Arjun: And I think that is sort of where I'm at now is really trying to unite these sort of night and day things.
Arjun: Like come up with things that are hard and rigorous, but that have an aesthetic beauty to them.
Arjun: It's like, we're all in a way artists doing basic science, right?
Arjun: We're artists trying to carve a sculpture out of this raw block of empiricism that the world is.
Arjun: Like we're trying to make sense of it in some way and to give it form and shape.
Martin: And to find the statue within.
Arjun: Exactly, yeah.
Arjun: And how you sort of set up those problems, that's I think our form of art.
Arjun: And it's taken a long time for me to really fully appreciate that aspect of it.
Arjun: I think in biology, it's, you know, everyone says of biology so stubbornly resistant to definitions.
Arjun: And again, I think that's just a matter of us not thinking hard enough.
Arjun: I think I'm not saying that I have the answer, but I see a path at least for myself and how I think about, how I think about that science, how to use definitions and how to see the art in the rigor.
Arjun: If that makes sense.
Itai: No, it makes perfect sense.
Itai: That was beautiful, Arjun.
Itai: And I think the sense of art and the sense of rigor are really nice kind of analogues to thinking about night science and day science.

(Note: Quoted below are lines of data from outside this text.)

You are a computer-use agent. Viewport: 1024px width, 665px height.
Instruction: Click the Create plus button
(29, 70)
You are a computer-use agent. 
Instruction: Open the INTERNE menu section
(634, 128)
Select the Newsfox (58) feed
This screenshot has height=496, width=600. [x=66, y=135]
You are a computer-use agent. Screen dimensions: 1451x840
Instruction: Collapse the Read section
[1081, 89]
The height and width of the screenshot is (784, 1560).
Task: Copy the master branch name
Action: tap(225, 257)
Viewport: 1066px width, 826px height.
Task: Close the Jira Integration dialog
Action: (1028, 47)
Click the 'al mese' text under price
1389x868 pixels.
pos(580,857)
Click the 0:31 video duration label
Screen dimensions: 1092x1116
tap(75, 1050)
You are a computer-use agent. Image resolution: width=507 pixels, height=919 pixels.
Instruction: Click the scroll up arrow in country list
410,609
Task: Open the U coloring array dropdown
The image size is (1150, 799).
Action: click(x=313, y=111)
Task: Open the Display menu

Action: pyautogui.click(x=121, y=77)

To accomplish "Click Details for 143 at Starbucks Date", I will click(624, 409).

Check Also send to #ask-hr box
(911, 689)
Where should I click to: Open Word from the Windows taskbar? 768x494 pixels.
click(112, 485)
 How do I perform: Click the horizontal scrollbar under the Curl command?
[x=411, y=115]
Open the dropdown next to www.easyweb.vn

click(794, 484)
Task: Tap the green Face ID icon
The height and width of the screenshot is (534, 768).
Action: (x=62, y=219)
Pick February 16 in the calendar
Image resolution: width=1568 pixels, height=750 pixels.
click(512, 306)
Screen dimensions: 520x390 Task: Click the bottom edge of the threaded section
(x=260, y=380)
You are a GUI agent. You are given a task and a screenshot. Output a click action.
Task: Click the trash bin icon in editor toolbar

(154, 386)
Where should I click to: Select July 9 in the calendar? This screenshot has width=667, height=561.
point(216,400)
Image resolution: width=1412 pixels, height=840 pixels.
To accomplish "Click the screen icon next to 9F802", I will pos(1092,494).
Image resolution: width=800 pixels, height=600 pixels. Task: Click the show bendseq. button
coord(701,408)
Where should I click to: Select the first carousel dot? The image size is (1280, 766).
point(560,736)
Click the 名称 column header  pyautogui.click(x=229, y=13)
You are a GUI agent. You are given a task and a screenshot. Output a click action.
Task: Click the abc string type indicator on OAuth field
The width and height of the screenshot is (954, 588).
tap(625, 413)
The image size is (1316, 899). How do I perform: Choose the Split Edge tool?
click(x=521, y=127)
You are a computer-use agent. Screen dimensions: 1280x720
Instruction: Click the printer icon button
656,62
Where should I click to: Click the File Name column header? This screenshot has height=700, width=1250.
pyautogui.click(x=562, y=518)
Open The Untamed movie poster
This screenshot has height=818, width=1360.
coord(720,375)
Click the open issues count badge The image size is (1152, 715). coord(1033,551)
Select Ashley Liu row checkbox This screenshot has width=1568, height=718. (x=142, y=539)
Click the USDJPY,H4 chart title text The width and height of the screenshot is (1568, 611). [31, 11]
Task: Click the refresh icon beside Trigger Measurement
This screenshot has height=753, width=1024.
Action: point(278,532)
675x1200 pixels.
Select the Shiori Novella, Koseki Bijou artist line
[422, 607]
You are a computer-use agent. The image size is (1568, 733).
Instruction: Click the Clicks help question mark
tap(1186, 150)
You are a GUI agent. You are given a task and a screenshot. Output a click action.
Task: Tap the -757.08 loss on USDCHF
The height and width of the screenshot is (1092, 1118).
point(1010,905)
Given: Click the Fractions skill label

Arjun: Yeah, it's just, kind of amusing about is like, yeah, I think we also we live in this era of insane technological progress.
Arjun: Even in our science, right?
Arjun: Everything is so technologically driven.
Arjun: I think there's this kind of Silicon Valley mentality that technology will solve everything.
Arjun: And I think there's this idea in the parallel in science is this idea that data will tell all, don't bother thinking.
Arjun: And I think that the analogy goes the following.
Arjun: So if let's say we live in this world in which technology has solved every problem, at the end of the day, we're still humans, right?
Arjun: We're still humans living in this world.
Arjun: In the end, we would just be artists.
Arjun: Like if robots did all of our work for us, did all the things that we don't want to do, all that's left is art, that's what humanity would be.
Arjun: And we get some small sliver of that in our real lives.
Arjun: And I think it's worth remembering that.
Arjun: And I think in terms of how we do our science, it's the same that we need to think like, what are the questions that got us excited about?
Arjun: What's the art that we're going to make?
Arjun: And, you know, yeah, we have to do all, you know, take all the data, do all of these things to do that.
Arjun: But it's important to take at least some time to think about the art of it, because at the end of the day, that's all that's left.
Martin: I think that's a wonderful way to wrap up our discussion.
Itai: Night scientist as artist is definitely a notion I can subscribe to.
Itai: Arjun, thank you so much for taking the time to talk to us.
Itai: I speak only for myself, saying that it was just really inspiring.
Martin: Well, of course, I cannot but agree.
Martin: It was really amazing.
Martin: I mean, there's a couple of things that I have to try out in my own Night Science now, I think.
Arjun: Well, the Marketplace of Ideas continues.